GAVAN REILLY: If there’s no face to a scandal, nothing gets done about it

“It’s funny,” my producer said as we were walking out of the Newstalk studios at the end of last Sunday’s show. “After everything that had been in the news all week, you’d have thought there’d be something in the papers about CAHMS.”

I was less surprised. The report from the Mental Health Commission on the deplorable state of the country’s juvenile mental health services had rightly made news at the start of the week, but had come so early in the week that there was little left to say by the time of the Sunday papers. But moreover, scandals like the shoddy state of CAMHS nationwide are one of those curious stories that everyone agrees are worthy, but few (other than those directly affected by it) are a genuine scandal.

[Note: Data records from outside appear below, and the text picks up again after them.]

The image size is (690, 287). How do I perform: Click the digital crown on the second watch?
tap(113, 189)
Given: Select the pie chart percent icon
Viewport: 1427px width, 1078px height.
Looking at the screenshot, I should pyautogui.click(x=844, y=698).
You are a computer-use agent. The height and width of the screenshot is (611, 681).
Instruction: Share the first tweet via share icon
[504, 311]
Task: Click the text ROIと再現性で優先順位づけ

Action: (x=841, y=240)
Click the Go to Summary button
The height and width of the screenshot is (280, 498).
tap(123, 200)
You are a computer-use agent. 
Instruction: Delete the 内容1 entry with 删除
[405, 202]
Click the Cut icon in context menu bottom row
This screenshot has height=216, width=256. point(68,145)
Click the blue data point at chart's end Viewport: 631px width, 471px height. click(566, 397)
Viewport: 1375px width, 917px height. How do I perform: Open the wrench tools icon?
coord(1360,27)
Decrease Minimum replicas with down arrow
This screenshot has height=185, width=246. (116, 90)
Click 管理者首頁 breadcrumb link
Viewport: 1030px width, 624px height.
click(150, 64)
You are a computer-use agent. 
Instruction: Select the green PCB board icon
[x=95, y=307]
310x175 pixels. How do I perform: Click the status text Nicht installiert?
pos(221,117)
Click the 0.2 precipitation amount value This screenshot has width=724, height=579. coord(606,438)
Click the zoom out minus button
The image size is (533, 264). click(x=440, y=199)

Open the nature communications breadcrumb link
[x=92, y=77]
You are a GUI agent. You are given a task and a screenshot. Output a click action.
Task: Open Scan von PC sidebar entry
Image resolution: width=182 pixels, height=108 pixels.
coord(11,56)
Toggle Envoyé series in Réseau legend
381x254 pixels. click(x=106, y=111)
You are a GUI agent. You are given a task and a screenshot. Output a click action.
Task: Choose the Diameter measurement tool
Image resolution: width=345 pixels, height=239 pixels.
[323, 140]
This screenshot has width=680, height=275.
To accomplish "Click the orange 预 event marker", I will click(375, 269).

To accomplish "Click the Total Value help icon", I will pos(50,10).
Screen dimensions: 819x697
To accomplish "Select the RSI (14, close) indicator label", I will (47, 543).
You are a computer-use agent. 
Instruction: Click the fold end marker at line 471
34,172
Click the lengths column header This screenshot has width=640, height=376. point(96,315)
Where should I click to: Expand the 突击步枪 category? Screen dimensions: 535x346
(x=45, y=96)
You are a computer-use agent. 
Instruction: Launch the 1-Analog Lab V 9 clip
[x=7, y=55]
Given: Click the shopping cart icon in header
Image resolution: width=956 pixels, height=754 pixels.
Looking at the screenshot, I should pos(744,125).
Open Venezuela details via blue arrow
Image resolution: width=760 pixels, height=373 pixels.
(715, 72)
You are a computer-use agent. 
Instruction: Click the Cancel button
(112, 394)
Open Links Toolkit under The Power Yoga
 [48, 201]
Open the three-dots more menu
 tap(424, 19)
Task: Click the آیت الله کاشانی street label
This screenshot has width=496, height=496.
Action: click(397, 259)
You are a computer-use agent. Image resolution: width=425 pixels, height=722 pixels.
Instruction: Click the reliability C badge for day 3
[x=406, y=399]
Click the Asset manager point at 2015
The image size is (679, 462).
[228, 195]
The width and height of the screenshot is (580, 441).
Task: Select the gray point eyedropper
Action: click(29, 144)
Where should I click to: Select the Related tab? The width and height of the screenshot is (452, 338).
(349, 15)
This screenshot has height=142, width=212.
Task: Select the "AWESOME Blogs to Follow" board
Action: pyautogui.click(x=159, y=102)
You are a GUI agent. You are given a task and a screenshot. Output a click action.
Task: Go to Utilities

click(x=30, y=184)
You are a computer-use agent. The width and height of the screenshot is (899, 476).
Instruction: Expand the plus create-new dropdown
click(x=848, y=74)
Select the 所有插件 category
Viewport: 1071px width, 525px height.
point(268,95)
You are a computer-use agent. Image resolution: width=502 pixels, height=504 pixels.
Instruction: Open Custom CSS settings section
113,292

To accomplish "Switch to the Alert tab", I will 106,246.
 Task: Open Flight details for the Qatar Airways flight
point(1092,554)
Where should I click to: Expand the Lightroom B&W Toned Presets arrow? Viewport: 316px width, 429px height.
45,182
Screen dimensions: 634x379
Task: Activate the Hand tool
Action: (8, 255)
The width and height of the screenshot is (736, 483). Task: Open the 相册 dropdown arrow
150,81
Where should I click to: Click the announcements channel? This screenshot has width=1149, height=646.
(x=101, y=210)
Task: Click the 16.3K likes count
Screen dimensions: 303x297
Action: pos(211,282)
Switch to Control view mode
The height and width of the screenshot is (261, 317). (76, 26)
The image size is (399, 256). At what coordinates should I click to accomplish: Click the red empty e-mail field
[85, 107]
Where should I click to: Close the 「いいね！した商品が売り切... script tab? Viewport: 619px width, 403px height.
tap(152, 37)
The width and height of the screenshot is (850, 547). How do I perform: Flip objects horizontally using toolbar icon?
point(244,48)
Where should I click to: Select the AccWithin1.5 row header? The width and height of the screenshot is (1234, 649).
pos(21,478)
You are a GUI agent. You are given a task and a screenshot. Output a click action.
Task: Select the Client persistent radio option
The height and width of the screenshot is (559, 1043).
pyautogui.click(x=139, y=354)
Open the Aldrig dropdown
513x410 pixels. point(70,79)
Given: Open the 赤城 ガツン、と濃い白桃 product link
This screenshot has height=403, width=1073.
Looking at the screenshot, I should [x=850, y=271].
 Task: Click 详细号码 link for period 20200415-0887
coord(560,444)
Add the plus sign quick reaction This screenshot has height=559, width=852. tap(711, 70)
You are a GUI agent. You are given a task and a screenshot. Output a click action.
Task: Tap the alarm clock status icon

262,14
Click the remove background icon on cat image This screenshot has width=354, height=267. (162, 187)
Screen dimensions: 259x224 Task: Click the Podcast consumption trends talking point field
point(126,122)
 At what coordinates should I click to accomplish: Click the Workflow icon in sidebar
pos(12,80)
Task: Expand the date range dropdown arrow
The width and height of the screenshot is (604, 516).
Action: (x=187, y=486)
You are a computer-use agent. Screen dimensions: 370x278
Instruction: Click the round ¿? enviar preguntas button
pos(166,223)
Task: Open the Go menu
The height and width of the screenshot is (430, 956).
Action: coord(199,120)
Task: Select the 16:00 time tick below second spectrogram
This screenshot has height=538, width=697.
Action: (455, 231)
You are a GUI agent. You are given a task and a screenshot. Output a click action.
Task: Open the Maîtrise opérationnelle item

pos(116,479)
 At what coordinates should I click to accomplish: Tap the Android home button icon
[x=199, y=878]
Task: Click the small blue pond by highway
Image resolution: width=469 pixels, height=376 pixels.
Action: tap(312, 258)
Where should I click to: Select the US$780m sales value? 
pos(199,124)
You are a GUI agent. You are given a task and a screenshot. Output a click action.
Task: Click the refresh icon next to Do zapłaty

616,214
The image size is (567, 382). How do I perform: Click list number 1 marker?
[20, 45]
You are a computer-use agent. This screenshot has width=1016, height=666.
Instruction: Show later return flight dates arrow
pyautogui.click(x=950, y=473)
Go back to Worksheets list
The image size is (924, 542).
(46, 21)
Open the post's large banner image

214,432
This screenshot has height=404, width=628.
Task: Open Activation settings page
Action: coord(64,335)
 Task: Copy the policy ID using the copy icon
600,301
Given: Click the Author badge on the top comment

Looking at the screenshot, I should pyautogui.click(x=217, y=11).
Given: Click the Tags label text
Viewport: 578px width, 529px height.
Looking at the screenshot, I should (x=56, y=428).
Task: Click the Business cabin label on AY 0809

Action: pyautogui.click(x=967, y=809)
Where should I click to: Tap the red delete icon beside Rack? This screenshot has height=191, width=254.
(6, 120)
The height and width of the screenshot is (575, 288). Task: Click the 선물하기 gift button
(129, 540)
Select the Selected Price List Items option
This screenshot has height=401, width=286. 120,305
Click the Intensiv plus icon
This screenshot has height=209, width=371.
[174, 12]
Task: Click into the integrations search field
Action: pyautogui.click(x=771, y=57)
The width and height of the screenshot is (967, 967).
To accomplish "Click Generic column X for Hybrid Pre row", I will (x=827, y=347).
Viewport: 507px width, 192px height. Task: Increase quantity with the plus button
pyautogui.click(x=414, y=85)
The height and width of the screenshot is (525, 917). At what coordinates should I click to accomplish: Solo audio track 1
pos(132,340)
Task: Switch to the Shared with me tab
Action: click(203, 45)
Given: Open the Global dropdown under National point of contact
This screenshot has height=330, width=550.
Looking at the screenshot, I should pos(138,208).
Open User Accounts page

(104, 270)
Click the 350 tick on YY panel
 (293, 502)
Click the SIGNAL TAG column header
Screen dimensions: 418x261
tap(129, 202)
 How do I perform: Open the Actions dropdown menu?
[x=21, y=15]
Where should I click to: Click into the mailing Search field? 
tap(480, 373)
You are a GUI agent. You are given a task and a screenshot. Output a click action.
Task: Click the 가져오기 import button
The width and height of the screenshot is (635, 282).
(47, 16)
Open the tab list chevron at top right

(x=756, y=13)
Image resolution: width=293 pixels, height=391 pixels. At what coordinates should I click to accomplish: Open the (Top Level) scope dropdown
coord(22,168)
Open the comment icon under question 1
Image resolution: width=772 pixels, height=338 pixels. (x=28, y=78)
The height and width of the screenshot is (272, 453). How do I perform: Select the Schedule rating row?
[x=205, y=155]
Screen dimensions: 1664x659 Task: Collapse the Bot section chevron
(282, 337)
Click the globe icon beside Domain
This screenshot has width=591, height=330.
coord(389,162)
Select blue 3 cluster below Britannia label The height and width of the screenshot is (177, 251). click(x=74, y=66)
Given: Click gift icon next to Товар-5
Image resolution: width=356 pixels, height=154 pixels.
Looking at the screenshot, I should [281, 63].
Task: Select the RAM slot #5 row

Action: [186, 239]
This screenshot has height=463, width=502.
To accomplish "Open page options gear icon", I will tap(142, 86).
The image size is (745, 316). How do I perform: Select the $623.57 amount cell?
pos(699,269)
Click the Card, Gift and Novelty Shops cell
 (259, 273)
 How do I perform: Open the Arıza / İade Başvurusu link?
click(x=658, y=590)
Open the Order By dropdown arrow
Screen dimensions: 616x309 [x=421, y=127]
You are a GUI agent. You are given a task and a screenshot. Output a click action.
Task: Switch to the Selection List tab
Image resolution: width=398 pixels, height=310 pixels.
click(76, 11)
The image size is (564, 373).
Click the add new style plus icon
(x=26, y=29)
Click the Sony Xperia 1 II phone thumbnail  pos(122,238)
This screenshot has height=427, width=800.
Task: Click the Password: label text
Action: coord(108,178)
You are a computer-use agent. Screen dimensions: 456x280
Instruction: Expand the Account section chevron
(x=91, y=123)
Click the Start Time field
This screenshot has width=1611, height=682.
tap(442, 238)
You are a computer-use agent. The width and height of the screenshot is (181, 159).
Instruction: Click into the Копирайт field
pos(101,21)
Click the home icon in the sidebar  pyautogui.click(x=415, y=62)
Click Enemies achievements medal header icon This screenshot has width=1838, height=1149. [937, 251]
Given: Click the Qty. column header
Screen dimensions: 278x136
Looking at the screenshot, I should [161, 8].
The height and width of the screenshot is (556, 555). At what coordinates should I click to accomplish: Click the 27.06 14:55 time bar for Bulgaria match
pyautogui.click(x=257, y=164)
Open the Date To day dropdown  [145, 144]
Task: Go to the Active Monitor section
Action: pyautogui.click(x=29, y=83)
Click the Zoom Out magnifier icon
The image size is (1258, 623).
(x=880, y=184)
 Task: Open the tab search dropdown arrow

It's easy to understand why. Youth mental health services are hardly the sexiest of topics; the language of health system is arcane and mystifying, making it hard for the uninitiated to truly understand – even the acronym is ugly and impenetrable, like a dodgy Scrabble hand – and crucially, there is no easily identifiable scapegoat.

There’s no public face to CAMHS; no national figurehead who can get dragged onto Prime Time to explain how their system is so indispensable yet so dysfunctional. When Bryan Dobson or Colette Fitzpatrick need someone to speak competently at national level about a series of simultaneous local screw-ups, who do they call? Talking to a junior minister is no use; longtime readers will know that the junior minister for mental health (Mary Butler) herself professes powerlessness – and most of the systemic issues would long pre-date her anyway.

And so the families whose lives are held hostage by a deficient health system remain in limbo, with necessary services either financially unaffordable or banjaxed by public disfunction. Weary exhausted adults see their children’s lives irreversibly deteriorate through a cocktail of under-resourcing and careless administration.

The even more demoralising part is that CAMHS is only one example of it – of a morass that sucks the life out of the families affected, but doesn’t make a ripple anywhere else. Another is the system of Community Disability Network Teams, a relatively novel system where the HSE correctly deduced that therapies for children often need to be delivered in tandem and so are better organised by local teams, rather than national officials.

But what on paper seemed ideal, in practice is farcically understaffed: there was never a surplus of speech and language therapists, or occupational therapists, but now that the finite few are attached to a specific territory, there’s little or no scope to work across them. The patchwork of individual teams ought to have ensured more continuity on the ground, but instead just means creating scores of independent teams that can share neither personnel nor best practice across their boundaries. And because so many local teams effectively sub-contract the services to a local charity, each team reinvents the wheel figuring out how to make it all work – gobbling up more time with bureaucracy that should be about services.

And there’s no national face to the scandal; no responsible, empowered voice to bring on the news, so it won’t change any time soon.